I saw those but they are $700 per wheel and the offset may be a little too aggressive.


----------



## shepherdgti (Jan 5, 2011)

Dead touareg thread is usually dead.

The OZ canyon is the only wheel that tirerack has that I like, but I would go pikes peak over them. I am in the same boat as you, can't decide what wheels to put on the treg.

I am up in Exton so :wave:


----------



## FastB7S4 (Mar 29, 2008)

:wave: I think I've seen your name over in the WC thread before. Don't think I've seen your Treg around, though. I really don't see any around. I love that about them. You see plenty of X5s, MDXs, etc, but never any new Tregs.

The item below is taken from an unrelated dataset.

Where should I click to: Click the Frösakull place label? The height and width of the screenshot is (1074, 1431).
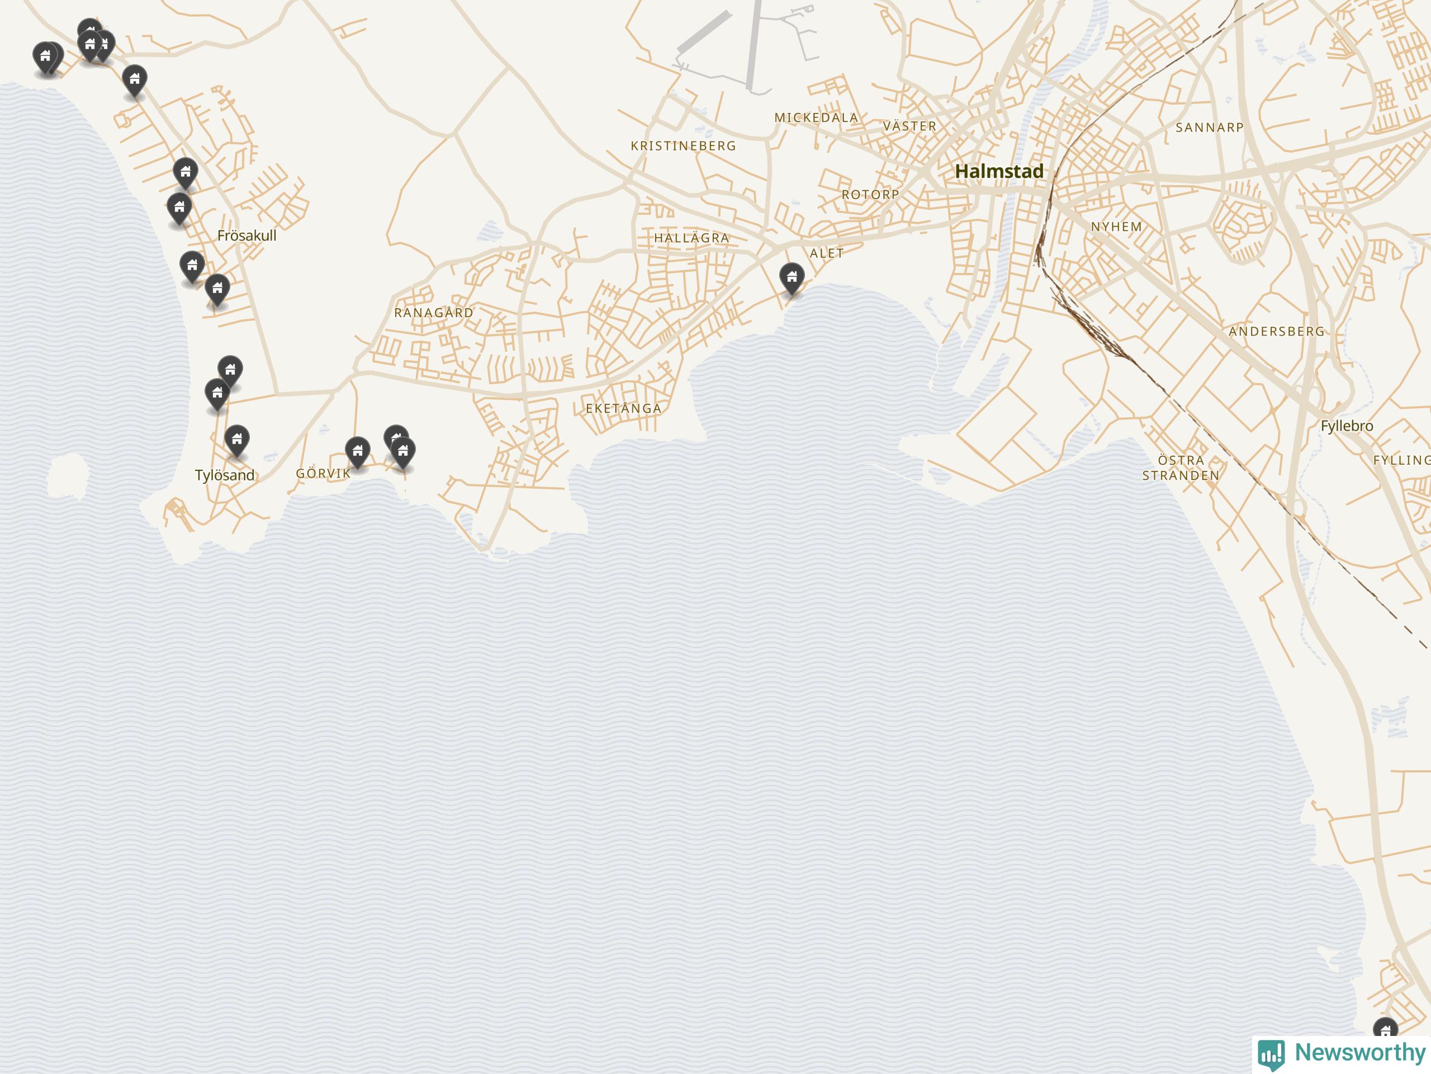pos(246,236)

Yeah, the Pikes Peak are nice but are pricey. I like those BBSs above but those are really pricey. The OZs fit the bill in that they are not ghetto chrome "truck" wheels which is what you mostly find. I like the gunmetal since they would look good with the gray. Right now I'm leaning towards the OZs.


----------



## InTheRedLine (Jun 9, 2007)

Nope, not very active. Go with the OZ style!


Sent from my iPhone using Tapatalk


----------



## Denker (Sep 9, 2010)

Have you looked at Victor Equipment wheels? Out of those two, I like the OZ's but only because of the color. Wouldn't Zehn's be nice if they came in gunmetal? Discount Tire carries them for a pretty decent price.

http://victorequipmentwheels.com/showroom.php


----------



## FastB7S4 (Mar 29, 2008)

Denker said:


> Have you looked at Victor Equipment wheels? Out of those two, I like the OZ's but only because of the color. Wouldn't Zehn's be nice if they came in gunmetal? Discount Tire carries them for a pretty decent price.
> 
> http://victorequipmentwheels.com/showroom.php


I've never heard of that brand. Is it good quality? I'm assuming so because they are made for Porsche. When I look them up on Discount Tire, it says they don't fit the Treg, but I'm assuming that's because they are made for Porsche specifications.


----------



## OTAMYWY (Feb 16, 2001)

FastB7S4 said:


> I've never heard of that brand. Is it good quality? I'm assuming so because they are made for Porsche. When I look them up on Discount Tire, it says they don't fit the Treg, but I'm assuming that's because they are made for Porsche specifications.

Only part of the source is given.